In less than a decade, that smartphone you're holding could have 32 times the memory, 20 times the bandwidth and a microprocessor core no bigger than a red blood cell, the CTO of chip design company ARM said on Thursday.
ARM has already helped develop a prototype, implantable device for monitoring eye-pressure in glaucoma patients that measures just 1 cubic millimeter, CTO Mike Muller said at ARM's TechCon conference in Silicon Valley Thursday. The device includes a microprocessor sandwiched between sensors at the top and a battery at the bottom.
Strip away those extra components, rearrange the transistors into a cube and apply the type of advanced manufacturing process expected in 2020, and you'd end up with a device that occupies about the same volume as a blood cell, Muller said.
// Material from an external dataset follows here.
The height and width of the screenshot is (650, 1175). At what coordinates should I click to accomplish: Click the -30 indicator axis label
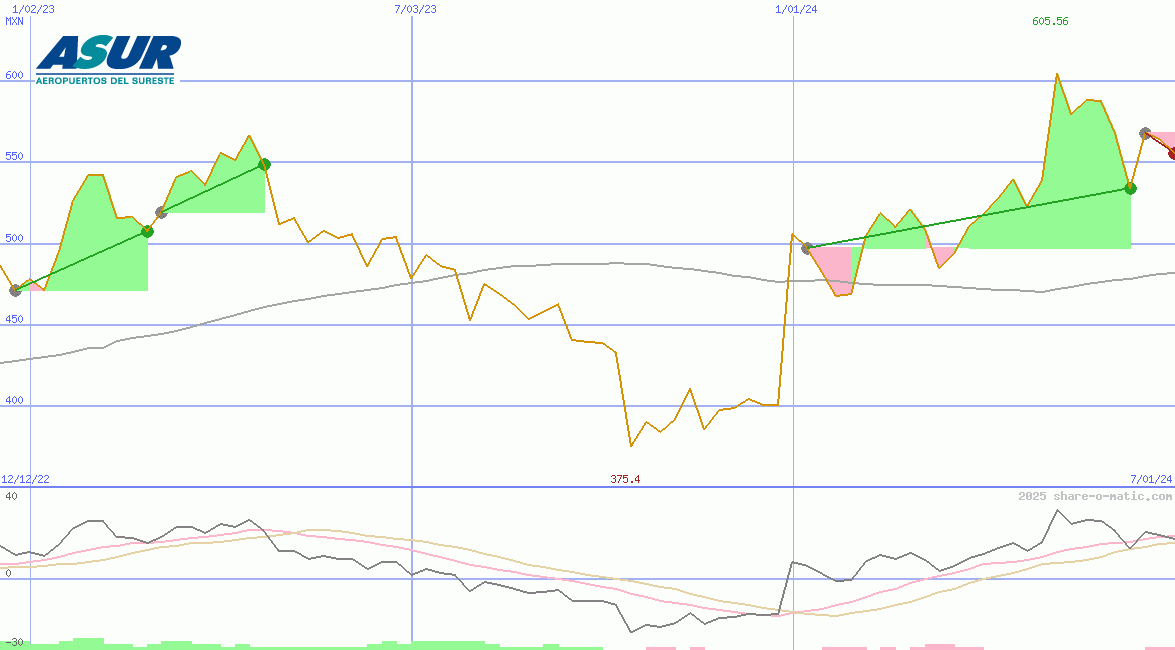14,642
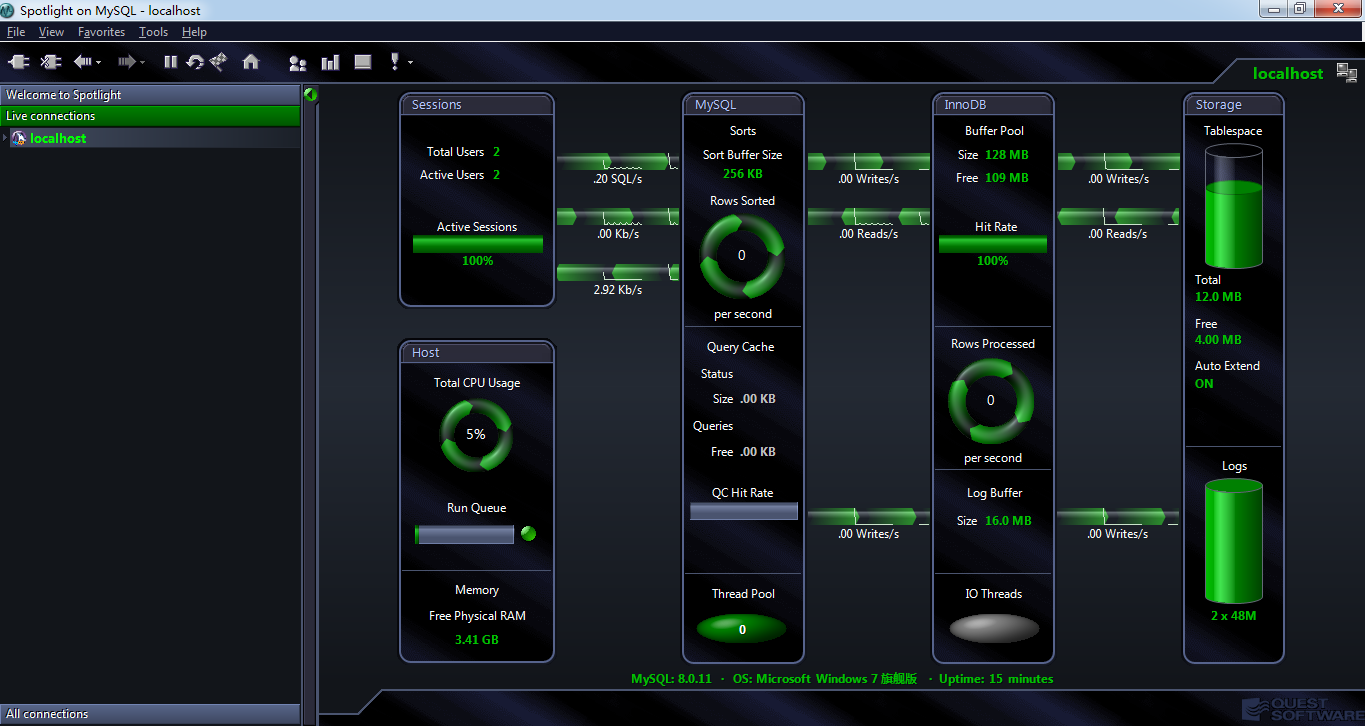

ARM designs the processor cores used in most of today's smartphones and tablets, and smaller cores are generally more energy efficient, he said. That helps to extend battery life.
That's a good thing, because battery technology is advancing much more slowly, and Muller expects only twice the improvement in battery performance by the end of the decade.
That could be a gating factor for all the other improvements, so the electrical systems inside portable devices will have to be redesigned so that people don't have to recharge them multiple times a day.
For example, smartphones today contain basically a single compute system, with one type of CPU and some memory attached. But the tasks performed by smartphones, such as making a call or playing a 3D game, require very different levels of performance.
So in the future, MulIer said, "some systems will have entire subsystems within them, including their own CPU and their own memory," devoted to a particular task such as music playback. That way, other subsystems in a device can be shut down, conserving battery life.
It's a model ARM is already pursuing with its Big.Little architecture announced last week. That design will see two types of processor core in the same device, one powerful and one less so, and uses the most power-appropriate device for the task at hand. The idea of entire subsystems takes that a step further.
The bandwidth gains in 2020 will come mostly from advances in topology, according to Muller -- basically increasing the number of cellular base stations. Spectrum, and the technologies used to send bits across that spectrum, won't advance much, he predicted.
That's okay for people in cities, where it can make financial sense to install more base stations. "If you're out in the middle of nowhere, I'm sorry, there's not going to be much big change for you," Muller said.